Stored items
------------------------------------------------

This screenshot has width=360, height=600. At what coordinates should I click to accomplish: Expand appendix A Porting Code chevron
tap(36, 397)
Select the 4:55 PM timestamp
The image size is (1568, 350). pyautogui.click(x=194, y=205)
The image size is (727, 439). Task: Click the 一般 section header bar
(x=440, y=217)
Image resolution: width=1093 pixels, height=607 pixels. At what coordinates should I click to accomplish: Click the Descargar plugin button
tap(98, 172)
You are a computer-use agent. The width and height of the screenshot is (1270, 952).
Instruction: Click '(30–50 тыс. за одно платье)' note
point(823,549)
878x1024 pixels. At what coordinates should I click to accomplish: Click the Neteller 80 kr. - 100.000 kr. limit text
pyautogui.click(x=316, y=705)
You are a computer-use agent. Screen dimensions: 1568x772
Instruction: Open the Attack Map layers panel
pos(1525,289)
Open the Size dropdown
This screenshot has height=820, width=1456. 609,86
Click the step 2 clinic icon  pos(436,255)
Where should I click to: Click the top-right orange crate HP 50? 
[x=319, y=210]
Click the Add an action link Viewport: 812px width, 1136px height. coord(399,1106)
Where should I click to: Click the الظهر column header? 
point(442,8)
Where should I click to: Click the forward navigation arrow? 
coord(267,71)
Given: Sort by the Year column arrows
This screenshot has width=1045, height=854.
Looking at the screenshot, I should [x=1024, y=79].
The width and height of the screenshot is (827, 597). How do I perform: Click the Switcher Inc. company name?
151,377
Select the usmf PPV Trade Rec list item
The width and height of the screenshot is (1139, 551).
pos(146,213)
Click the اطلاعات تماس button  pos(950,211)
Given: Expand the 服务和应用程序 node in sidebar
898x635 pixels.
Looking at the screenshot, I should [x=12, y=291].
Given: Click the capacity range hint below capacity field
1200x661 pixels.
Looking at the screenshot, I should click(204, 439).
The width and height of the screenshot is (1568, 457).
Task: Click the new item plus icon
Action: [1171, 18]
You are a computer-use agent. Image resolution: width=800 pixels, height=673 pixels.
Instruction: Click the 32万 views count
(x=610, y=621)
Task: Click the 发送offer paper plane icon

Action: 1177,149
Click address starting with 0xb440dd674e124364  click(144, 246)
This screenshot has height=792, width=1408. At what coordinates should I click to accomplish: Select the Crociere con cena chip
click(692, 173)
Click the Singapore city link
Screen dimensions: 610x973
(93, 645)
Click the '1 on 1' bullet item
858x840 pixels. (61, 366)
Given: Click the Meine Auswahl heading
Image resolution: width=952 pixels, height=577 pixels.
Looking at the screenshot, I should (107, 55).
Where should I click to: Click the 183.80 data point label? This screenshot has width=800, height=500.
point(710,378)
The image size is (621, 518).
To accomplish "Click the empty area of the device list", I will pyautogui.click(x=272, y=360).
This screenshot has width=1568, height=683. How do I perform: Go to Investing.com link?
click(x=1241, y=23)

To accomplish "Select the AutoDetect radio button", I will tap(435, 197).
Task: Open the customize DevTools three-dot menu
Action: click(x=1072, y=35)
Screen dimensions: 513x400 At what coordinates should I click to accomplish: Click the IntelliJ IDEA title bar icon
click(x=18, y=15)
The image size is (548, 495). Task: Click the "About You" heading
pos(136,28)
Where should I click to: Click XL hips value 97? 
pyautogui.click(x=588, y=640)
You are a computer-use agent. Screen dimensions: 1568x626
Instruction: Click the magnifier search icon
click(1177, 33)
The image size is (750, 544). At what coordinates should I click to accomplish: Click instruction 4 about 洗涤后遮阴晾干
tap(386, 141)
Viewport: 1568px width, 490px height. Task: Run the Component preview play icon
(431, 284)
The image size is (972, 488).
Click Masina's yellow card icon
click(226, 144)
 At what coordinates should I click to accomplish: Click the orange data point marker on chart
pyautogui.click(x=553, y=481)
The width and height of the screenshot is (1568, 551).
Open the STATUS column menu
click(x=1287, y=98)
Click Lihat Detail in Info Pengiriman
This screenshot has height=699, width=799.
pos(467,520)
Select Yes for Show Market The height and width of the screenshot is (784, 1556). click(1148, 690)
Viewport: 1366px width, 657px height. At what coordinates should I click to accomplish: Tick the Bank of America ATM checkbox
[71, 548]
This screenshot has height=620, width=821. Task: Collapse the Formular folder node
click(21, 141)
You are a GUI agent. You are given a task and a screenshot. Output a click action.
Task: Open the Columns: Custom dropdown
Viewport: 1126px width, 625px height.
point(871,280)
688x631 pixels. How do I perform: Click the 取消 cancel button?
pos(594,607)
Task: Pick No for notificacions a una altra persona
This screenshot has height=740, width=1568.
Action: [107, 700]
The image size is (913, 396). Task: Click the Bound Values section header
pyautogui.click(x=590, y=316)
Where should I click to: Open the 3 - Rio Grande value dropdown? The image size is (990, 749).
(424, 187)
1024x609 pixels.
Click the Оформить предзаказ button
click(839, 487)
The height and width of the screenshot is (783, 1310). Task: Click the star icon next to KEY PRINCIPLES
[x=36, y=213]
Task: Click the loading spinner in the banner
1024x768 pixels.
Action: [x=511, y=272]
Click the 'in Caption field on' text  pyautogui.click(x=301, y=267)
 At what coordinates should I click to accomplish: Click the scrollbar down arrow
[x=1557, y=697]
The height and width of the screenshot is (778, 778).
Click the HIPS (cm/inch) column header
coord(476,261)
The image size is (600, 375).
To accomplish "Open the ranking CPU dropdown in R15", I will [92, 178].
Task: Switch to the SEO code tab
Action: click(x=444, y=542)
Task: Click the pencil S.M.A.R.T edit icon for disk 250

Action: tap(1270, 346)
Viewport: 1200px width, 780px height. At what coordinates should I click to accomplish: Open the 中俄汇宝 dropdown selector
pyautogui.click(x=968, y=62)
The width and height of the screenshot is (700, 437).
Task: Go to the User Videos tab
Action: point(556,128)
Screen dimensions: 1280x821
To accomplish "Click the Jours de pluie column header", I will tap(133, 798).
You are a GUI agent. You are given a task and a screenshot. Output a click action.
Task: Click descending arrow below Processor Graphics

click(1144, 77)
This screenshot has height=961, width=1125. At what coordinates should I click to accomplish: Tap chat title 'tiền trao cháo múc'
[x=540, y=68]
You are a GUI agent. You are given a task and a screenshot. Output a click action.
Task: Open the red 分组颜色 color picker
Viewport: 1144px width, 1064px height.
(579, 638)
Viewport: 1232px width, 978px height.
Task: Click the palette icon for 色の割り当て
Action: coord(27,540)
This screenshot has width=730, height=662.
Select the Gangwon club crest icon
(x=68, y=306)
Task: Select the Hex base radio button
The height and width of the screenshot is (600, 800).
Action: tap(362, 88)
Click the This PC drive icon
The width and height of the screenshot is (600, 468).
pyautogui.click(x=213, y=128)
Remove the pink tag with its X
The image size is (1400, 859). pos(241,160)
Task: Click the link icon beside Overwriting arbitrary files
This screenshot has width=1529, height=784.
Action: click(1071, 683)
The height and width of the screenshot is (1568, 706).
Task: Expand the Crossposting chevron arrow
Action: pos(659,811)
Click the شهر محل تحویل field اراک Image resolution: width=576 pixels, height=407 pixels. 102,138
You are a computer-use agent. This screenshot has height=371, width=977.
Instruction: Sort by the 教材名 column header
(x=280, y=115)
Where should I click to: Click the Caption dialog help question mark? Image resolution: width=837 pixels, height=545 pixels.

------------------------------------------------

WORK ORDER. Once you have counted the lines above that contain "Caption", give that number alone.

RESPONSE BELOW. 2